Reachability in Databases
Forking this post about a database that allows efficient querying of the causal order of ssb messages to not derail the thread.
@mix:
SQUEEE!!!
Indeed.
TLDR: Building a database that supports querying the causal order is not trivial, but possible.
Context: The discussion about removing mandatory timestamps from ssb messages has led us to the realization that we'd need the database layer to support efficient queries about the causal order of messages, i.e. whether some message is cryptographically guaranteed to be older than some other message. The causal order is determined by cypherlinks: If msg1 refers to the hash of msg2, it must be newer. We can treat the messages as the vertices of a graph, and cypherlinks as directed edges. The transitive closure of the edge relation (aka the reachability relation) is the causal order we are interested in. When asking whether some msg x is newer than another msg y, we are asking "Is there a directed path from x to y?".

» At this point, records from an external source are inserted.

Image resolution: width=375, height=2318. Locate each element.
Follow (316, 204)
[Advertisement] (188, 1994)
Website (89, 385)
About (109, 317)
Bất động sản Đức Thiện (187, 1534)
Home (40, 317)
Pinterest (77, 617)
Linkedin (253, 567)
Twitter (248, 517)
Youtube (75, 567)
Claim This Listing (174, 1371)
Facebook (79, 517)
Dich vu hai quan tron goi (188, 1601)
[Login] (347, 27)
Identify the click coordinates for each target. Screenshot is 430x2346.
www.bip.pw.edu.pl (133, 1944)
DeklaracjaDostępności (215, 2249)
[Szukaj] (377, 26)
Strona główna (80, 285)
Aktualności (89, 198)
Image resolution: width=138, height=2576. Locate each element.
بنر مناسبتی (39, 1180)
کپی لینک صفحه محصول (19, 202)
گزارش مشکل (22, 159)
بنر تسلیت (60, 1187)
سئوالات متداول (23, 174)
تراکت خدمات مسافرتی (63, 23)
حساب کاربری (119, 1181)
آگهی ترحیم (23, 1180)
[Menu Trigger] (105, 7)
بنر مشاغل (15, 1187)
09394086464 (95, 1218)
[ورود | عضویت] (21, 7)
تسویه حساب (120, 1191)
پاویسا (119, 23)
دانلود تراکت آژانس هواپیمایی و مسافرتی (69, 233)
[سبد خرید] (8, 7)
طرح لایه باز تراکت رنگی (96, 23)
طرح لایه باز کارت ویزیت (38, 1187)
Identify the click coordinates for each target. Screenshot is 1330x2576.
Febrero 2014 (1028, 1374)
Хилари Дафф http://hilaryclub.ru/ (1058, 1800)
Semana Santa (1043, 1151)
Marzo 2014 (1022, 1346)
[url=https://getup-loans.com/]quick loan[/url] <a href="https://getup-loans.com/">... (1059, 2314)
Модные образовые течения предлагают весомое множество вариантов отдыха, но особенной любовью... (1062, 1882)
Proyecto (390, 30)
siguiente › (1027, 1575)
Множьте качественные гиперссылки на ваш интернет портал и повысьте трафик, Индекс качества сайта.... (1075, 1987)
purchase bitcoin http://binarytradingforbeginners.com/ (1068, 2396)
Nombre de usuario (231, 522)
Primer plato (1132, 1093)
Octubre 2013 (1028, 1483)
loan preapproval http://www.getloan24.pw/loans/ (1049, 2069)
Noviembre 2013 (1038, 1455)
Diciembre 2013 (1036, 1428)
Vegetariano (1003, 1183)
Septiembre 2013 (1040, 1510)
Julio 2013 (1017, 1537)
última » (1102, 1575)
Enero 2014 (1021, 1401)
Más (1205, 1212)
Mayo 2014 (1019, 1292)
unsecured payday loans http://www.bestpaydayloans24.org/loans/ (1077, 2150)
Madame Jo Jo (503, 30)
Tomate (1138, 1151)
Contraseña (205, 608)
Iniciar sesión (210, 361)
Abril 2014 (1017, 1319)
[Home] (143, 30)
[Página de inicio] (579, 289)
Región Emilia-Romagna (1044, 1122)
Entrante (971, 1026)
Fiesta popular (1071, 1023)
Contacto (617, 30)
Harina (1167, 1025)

This is a well-studied problem in database theory and implementation. As a theoretical introduction I'd recommend this summary, but it lacks any newer results (published 1990). For an overview of the current state of the art, I recommend the related-work section of this paper. But here is a summary of the basics, for your convenience.
All solutions to reachability query have to balance out three factors: Time complexity of query processing, space complexity of database indices, and time complexity of creating those indices. The two trivial solutions are:
- not storing any indices, perform a depth-first search on the graph to answer a query. Query time is then linear in the number of vertices. This is not acceptable for ssb.
- store the full reachability relation in indices. Query time is then logarithmic in the number of messages (or constant in the average case by using hash tables). This however requires storage space quadratic in the number of messages. This might be sufficient to test out how ssb without timestamps could work, but it is not acceptable in the long run.
The paper I linked to does a good job of roughly sketching the known approaches to interpolate between these two extremes, so I won't go into all of these. The gist is: They are good enough, and they get implemented in real databases. But there are a few ssb-specific properties we could use to obtain even better solutions:
We'd want efficient incremental updating of the indices, we can't recompute all indices from scratch whenever a message arrives. Luckily, we rarely lose edges or vertices from the message graph (only in the case of blocking). And we never add arbitrary edges, we only need to handle adding a single vertex and its outgoing edges (i.e. receiving a new message). These properties should allow us to find more efficient solutions than the general case. N.B: I did not find any literature on incrementally maintaining the reachability indices in general, so I did not find any on append-only databases in particular either.
We know that some subset of messages are in a total order, namely the messages from the same feed. No message is in more than one of these total orders. This allows a compact representation of reachability information that only takes up O(n log n)
space: sequence numbers. Incrementally updating those takes constant time as well. These can be used to derive new algorithm from those for arbitrary dags. I also like how this implies that a sophisticated ssb database will always store sequence numbers explicitly, even if they are not part of the metadata.
Some further observations: The message graphs ssb produces will be fairly sparse for the most part. That's good, the heuristics in the literature work well on sparse graphs. Theoretically, we even have graphs of bounded degree, because there's a message size limit. So in theory, there might be some funky fpt algorithm. In practice, you can fit too many cypherlinks into a single message for that to actually matter.